=== Zadanie do wykonania ===
Zestaw wpisy od linii zawierającej „Given: Click Idan Segev's profile photo” do linii zawierającej „Looking at the” włącznie jako dwukolumnowy CSV z kolumnami „polecenie” i „odpowiedź”, po jednym wierszu na wpis, z każdym polem w cudzysłowie i znakami nowego wiersza zamienionymi na spacje. Obrazy pomiń.

=== Dostarczone wpisy ===

###

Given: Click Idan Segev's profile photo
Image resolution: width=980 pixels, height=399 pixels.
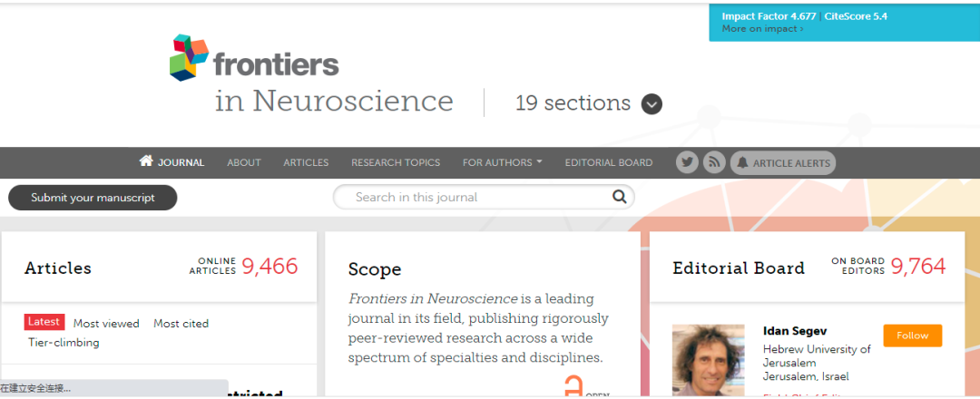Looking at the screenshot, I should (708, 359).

###

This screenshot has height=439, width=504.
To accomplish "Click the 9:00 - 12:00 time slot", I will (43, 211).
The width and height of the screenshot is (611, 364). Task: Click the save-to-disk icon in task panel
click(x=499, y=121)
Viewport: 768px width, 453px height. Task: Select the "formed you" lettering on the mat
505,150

###

=== Rozwiązanie zadania ===
polecenie,odpowiedź
"Given: Click Idan Segev's profile photo Image resolution: width=980 pixels, height=399 pixels.","Looking at the screenshot, I should (708, 359)."